I suggested a 'TAXI' fast optical link (oooh - optical..too radical) or a pair of Intel 589 (Ethernet) cards for an off-the-shelf solution. Nope, too expensive. Engineering Management suggested a twisted pair ribbon cable between the two adjacent racks - um, OK..
Long story short - me and the senior design engineer decided to use the Intel 8257 DMA controller chip to grab the bus and blast the data between the RAM on two cards.
After a short period of fails, we found that the engineers who designed our 386 cards did not bi-directional buffer the DMA request line onto the backplane as they never expected any other card except the master CPU ones to initiate a DMA, so the CPU cards could not see the line being toggled from elsewhere.
Engineers would not accept a change request for 'reasons'
Intel 589 cards is it then!
All because someone chose to omit one tristate buffer.
my product was http://www.teamkpi.com/
I hired 3 mid-level PHP and jsp developers in Thailand and had them make the website + reporting page.
total nightmare. Don't hire developers and assume that they will rise to the occasion (learn new tricks). I gave them as much time as they needed to research and make sound engineering decisions, I ended up with a spaghetti nightmare Frankenstein mix of server side scripts mixed with client side script mixed with server side that generates client side script.

§ **WHAT NEEDS TO BE DONE**
Copy the text above from "After a short" up to and including "toggled from elsewhere.", keeping every word and mark unchanged.

§ **RECORD EXTRACTS**
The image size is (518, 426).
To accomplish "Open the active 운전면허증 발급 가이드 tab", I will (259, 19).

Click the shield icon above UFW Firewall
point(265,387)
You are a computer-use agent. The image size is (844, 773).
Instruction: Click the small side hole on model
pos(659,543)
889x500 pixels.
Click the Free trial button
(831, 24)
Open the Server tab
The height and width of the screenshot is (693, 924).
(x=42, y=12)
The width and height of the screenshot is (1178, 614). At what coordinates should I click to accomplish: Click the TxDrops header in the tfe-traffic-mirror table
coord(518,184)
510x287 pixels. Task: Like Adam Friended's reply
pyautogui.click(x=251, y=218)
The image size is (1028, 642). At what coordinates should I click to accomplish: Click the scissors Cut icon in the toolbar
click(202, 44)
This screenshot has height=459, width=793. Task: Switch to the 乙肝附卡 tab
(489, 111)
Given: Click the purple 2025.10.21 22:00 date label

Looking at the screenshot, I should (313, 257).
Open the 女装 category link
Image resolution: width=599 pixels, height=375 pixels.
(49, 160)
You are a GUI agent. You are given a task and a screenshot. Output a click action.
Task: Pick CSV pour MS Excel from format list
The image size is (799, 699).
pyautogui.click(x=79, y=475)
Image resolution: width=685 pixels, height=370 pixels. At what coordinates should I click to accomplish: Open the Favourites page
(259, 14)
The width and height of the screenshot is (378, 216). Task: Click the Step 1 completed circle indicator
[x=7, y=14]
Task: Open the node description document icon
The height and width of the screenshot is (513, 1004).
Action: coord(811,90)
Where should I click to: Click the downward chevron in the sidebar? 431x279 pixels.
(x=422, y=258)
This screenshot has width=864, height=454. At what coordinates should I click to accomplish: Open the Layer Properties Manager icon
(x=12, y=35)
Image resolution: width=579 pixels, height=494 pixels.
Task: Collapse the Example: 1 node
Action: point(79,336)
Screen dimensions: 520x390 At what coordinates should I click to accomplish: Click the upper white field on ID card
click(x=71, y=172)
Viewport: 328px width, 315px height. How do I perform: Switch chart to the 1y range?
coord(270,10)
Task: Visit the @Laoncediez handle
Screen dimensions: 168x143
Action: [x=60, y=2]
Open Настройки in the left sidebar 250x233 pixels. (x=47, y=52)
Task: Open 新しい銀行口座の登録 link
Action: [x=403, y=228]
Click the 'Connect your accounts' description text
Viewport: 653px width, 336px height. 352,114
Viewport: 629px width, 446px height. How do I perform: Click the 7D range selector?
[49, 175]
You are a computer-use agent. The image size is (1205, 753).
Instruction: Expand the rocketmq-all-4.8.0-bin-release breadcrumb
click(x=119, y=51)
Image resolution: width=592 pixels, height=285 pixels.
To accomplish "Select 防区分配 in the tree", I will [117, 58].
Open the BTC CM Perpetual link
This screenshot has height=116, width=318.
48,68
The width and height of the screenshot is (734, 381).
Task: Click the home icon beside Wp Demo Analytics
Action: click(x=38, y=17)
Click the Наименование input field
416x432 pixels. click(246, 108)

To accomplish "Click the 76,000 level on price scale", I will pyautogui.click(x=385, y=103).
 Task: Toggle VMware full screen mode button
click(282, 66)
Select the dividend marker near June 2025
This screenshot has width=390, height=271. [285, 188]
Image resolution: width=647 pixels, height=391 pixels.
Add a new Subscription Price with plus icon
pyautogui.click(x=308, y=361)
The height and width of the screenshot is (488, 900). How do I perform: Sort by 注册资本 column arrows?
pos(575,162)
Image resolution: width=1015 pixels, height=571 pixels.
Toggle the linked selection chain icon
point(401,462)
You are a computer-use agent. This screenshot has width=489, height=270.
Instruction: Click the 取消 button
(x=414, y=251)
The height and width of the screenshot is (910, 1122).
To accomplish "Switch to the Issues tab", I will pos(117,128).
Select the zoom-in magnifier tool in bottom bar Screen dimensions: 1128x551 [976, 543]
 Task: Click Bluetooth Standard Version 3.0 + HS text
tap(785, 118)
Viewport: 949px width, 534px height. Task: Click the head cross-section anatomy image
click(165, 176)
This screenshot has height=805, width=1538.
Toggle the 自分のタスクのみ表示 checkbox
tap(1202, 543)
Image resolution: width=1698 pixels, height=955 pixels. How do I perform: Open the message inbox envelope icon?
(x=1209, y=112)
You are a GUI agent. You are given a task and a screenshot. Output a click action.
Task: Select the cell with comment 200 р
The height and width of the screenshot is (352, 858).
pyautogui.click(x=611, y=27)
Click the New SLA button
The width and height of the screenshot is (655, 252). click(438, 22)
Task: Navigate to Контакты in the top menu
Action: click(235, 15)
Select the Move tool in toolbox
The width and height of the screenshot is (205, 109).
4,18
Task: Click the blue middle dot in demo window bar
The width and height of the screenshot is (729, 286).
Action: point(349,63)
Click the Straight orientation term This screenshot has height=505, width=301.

§ **FINAL ANSWER**
After a short period of fails, we found that the engineers who designed our 386 cards did not bi-directional buffer the DMA request line onto the backplane as they never expected any other card except the master CPU ones to initiate a DMA, so the CPU cards could not see the line being toggled from elsewhere.